ACTIVITY - Each line that has the string "agent" must be copied from the records below.

WORKING DATA -
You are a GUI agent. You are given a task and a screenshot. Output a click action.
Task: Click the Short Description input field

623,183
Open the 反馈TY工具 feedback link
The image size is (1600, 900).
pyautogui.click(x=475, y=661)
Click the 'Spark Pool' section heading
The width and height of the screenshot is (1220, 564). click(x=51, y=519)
---
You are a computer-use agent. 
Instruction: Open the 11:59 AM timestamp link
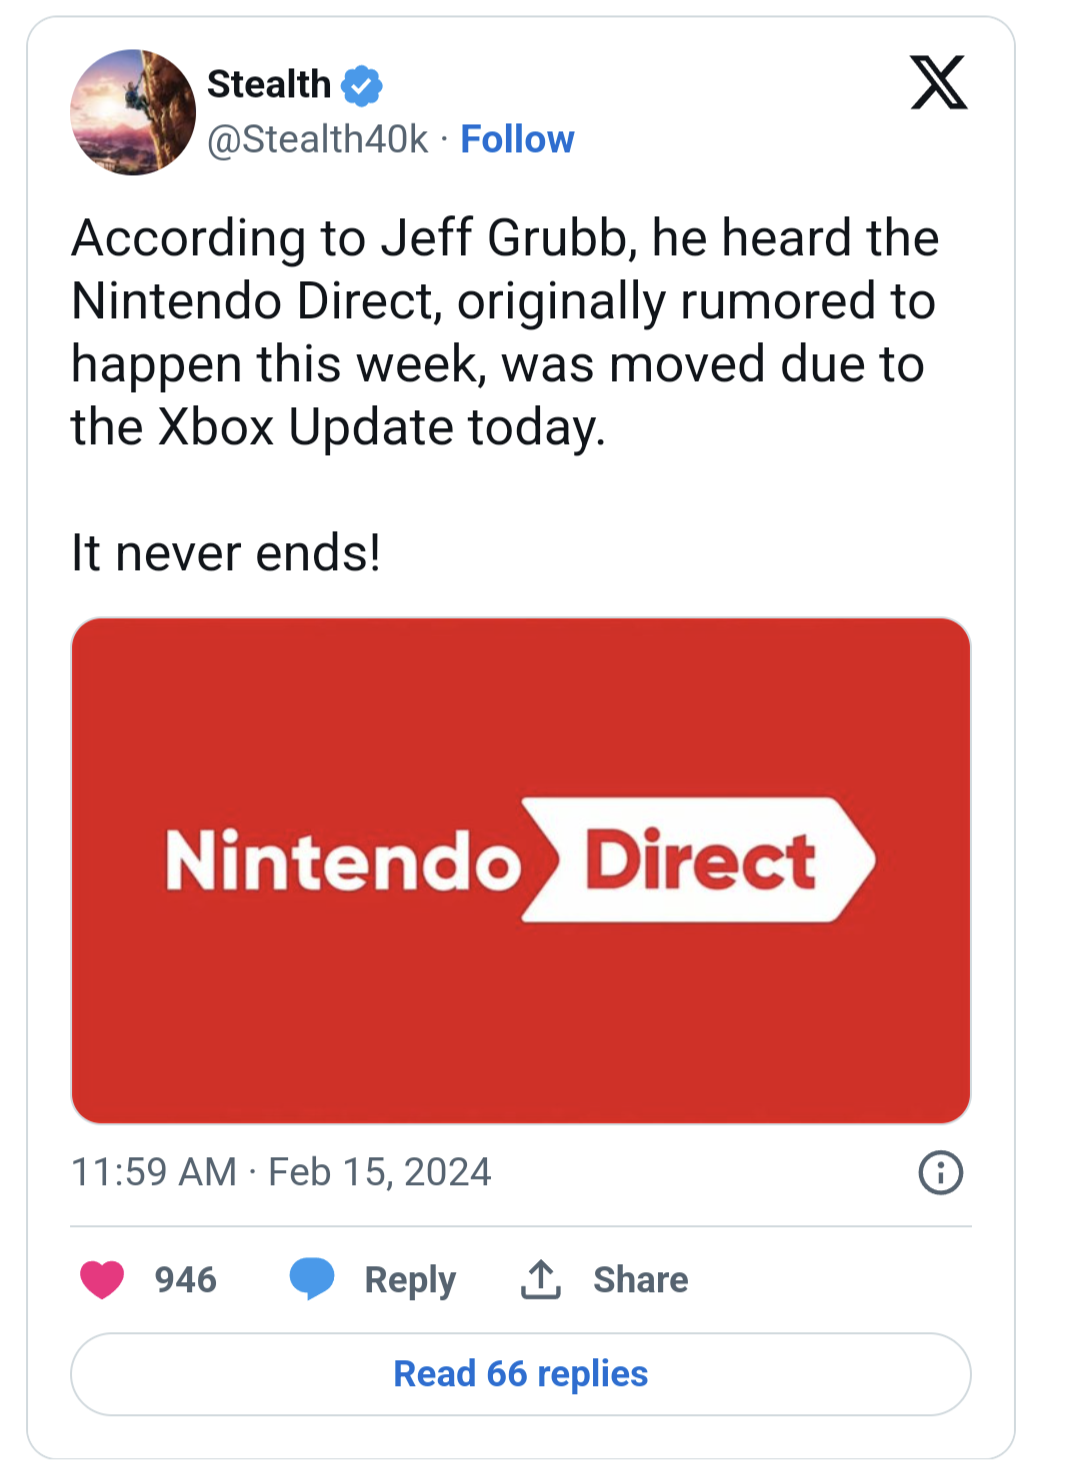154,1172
==
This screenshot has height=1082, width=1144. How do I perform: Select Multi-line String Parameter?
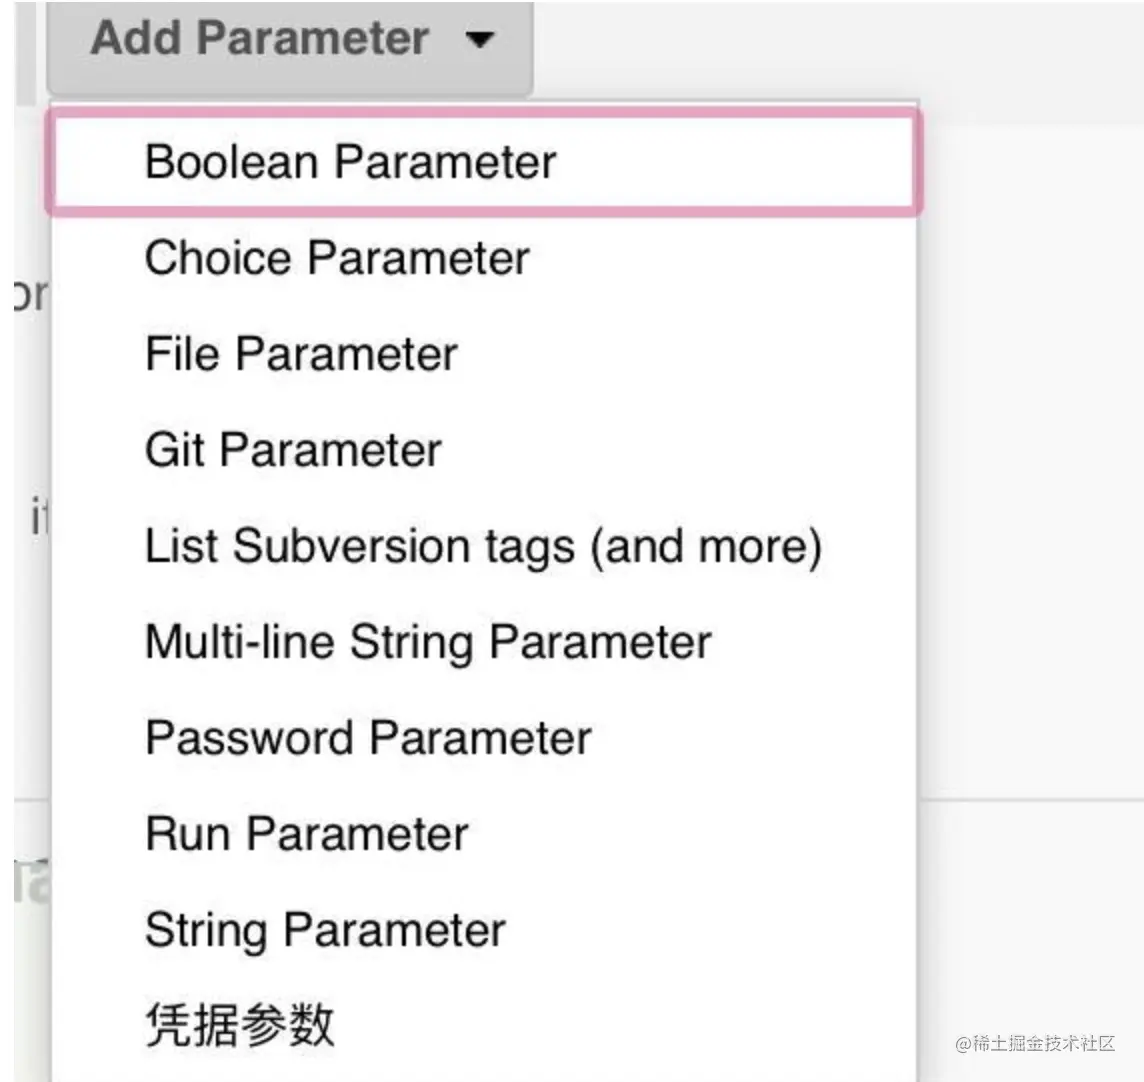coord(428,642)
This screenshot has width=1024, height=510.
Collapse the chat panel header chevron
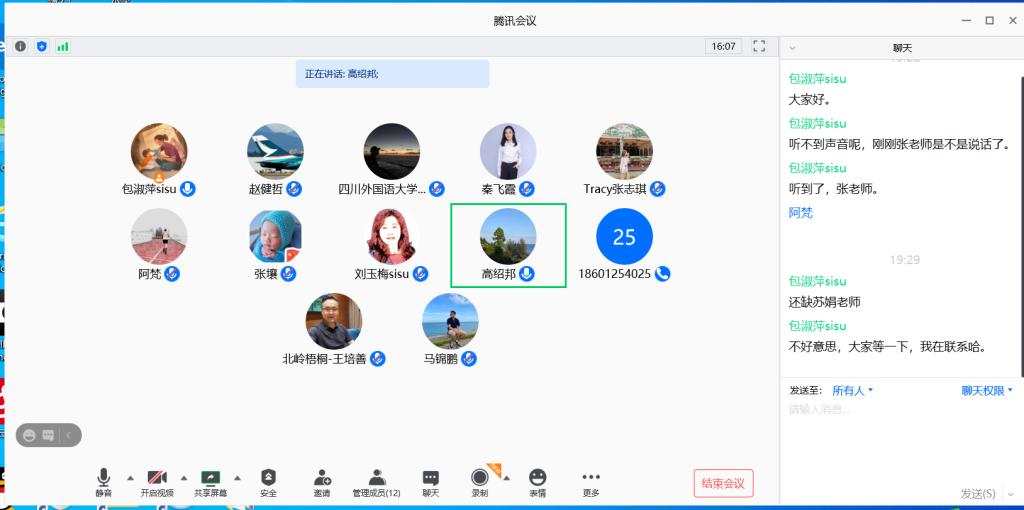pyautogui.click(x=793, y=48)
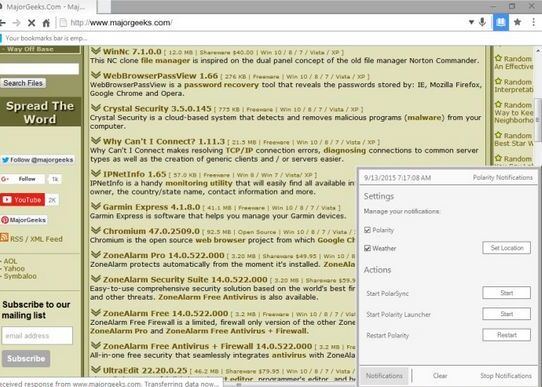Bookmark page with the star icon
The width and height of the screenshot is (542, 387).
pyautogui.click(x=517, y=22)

TASK ANSWER -
You are a GUI agent. You are given a task and a screenshot. Output a click action.
You are a computer-use agent. 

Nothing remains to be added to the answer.